In this regard, men may have some advantage over women. Some physical traits that are generally considered "ugly", or even in some cases obesity, won't necessarily deny a man female companionship, as the factors that attract women to men are somewhat more complicated. Sorry to generalize about this, but it's basically true.
If I go to the mall, and consider every female over the age of 18 I see there, and sort by whether I could imagine her as a sex partner, I have to confess that the number of rejects would probably represent the vast majority. I often see this as a problem on L&D when men freely claim that "any woman" can go out and find someone to have sex with if they'd just relax their standards a bit. The fact is that the aforementioned group of rejects are invisible to these men — they are simply not included in the statistical sample.
When it comes to choosing a life partner, things get even worse. There's plenty of women who could probably manage some one night stands if they made it clear that was truly all that mattered to them, but compared to more attractive women they WOULD have to lower their standards, which is frankly demeaning if you were to point out to them that they will always be disadvantaged when seeking a mate. It is quite clear to me which women on this forum are attractive and which aren't. The former may complain about lovers' behavior but seem always to have male companionship of some sort. The latter seem to never even find a date. Yeah I truly believe things are worse for women overall, but if you're the Ugly Guy of the subject line then that won't make you feel any better.
I'll confess right now that I've been plenty guilty of judging women on the basis of looks, despite not being God's gift to women in any way. I can remember the last woman I dated before meeting my wife — who was a fantastic bedmate — and thinking about what tiny eyes she had and did I really want to look at them the rest of my life (not the reason the relationship ended but nevertheless there it is).
It's possible some people on the spectrum are faceblind to the extent they are truly less affected by looks. But OTOH I think the lack of empathy actually makes things worse; harder to perceive a person's "inner beauty" and more influenced by outward appearance. In fact I'm almost certain that's my own problem. I value my wife largely due to her appearance and how gracefully she has aged. In fact my belief that she would keep her looks for a long time (and the fact that she is a few years younger anyway) had a lot to do with my willingness to marry her. A horrible confession but there you have it.
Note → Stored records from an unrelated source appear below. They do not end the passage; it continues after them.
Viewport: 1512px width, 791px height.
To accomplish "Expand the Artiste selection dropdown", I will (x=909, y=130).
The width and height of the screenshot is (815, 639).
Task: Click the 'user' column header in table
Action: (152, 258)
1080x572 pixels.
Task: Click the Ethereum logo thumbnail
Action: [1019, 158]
One other thing. Regarding getting one's teeth fixed, this can be extremely expensive. It is certainly expensive in the US despite which fact I have generally observed that Americans tend to have better teeth than people from other countries even a wealthy country such as Japan. So you can't just dismiss somebody for not getting their teeth fixed, or their nose for that matter (unless necessary for proper breathing rather than purely cosmetic). This is just out of reach for many, perhaps most folks on WP.
In summary, we live in an ugly world and it's our lot to deal with it.